The strengths of our study are the prospective design of the study, inclusion of patients with RA and HS, and the application of fully automatic detection of cortical interruptions, after contouring of the bone, which makes it user-friendly and avoids intra- and inter-reader variability [5]. Our study has several limitations. First, this is an observational study and hence confounding by indication might give bias in the comparison of patients treated with bDMARDs versus sDMARDs. Second, although we had information on ESR, we did not assess disease activity with the generally accepted disease activity score with 28 joints (DAS-28) [33] in patients with RA, because this information was lacking in many patients. Therefore, we could not assess its influence on bone loss. Furthermore, 12.8% of the joints had to be excluded due to motion artefacts. Possibly, motion artefacts occur more frequently in a subgroup of patients with RA, for example in patients with more severe RA or elderly, introducing bias.
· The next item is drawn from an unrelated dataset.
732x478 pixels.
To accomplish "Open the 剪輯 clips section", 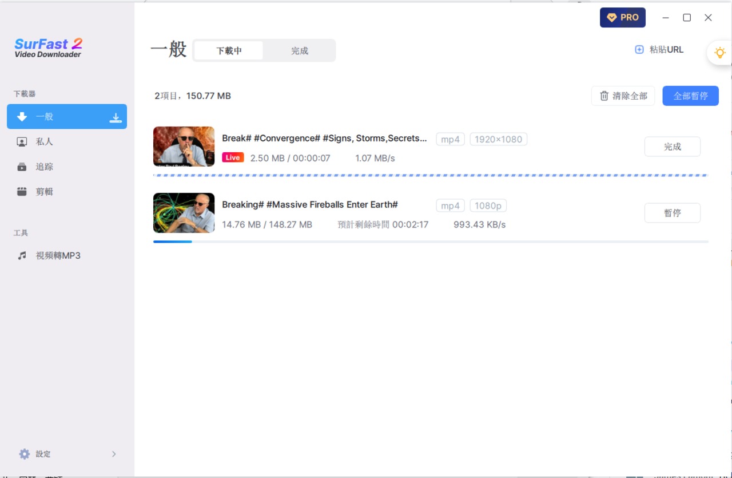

In conclusion, the present study showed that HR-pQCT is able to quantify bone repair and loss in finger joints in RA and HS. Cortical interruption-, vBMD-, and micro-structural parameters were impaired in patients with RA compared with HS, of which vBMD and micro-structural parameters further deteriorated. Furthermore, in patients on sDMARDs, significantly more decrease in vBMD compared with patients on bDMARDs was found. HR-pQCT with our semi-automated algorithm showed promising results for monitoring treatment effects in RA.